Central to the limits of quantum mechanics is the Heisenberg uncertainty principle, which states that it is not possible to know a particle's position and momentum with absolute accuracy, and the more precisely you measure one quantity, the less you know about the other. This is because to measure its position you have to disturb its momentum by hitting it with another particle and observing how the momentum of this second particle changes. A similar principle applies to measuring a particle's spin angular momentum, which involves observing how the polarisation of incident light is changed by the interaction with the particle – every measurement disturbs the atom's spin slightly. To infer the spin precession rate, you need to measure the spin angle, as well as its overall amplitude, repeatedly. However, every measurement disturbs the spin slightly, creating a minimum possible uncertainty.

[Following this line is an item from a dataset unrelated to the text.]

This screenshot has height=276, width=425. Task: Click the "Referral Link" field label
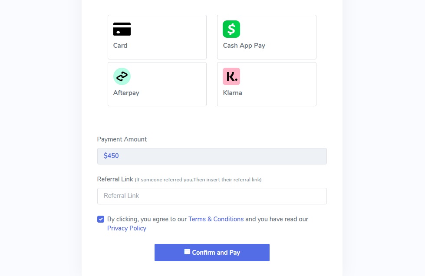tap(115, 179)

The alternative approach suggested by Morgan Mitchell's group at the Institute of Photonic Sciences in Barcelona, could circumvent this problem. The spin angle, they say, is in fact two angles: the azimuthal angle (like longitude on the Earth's surface) and the polar angle (like latitude). To measure the precession rate, you need only the azimuthal angle. Therefore, by loading as much uncertainty as possible into the polar angle, you can measure the two quantities you need – the azimuthal angle and amplitude of the spin – and therefore measure the spin precession rate much more accurately than previously thought possible.

Is this the harbinger of finer-grained and/or quicker MRIs?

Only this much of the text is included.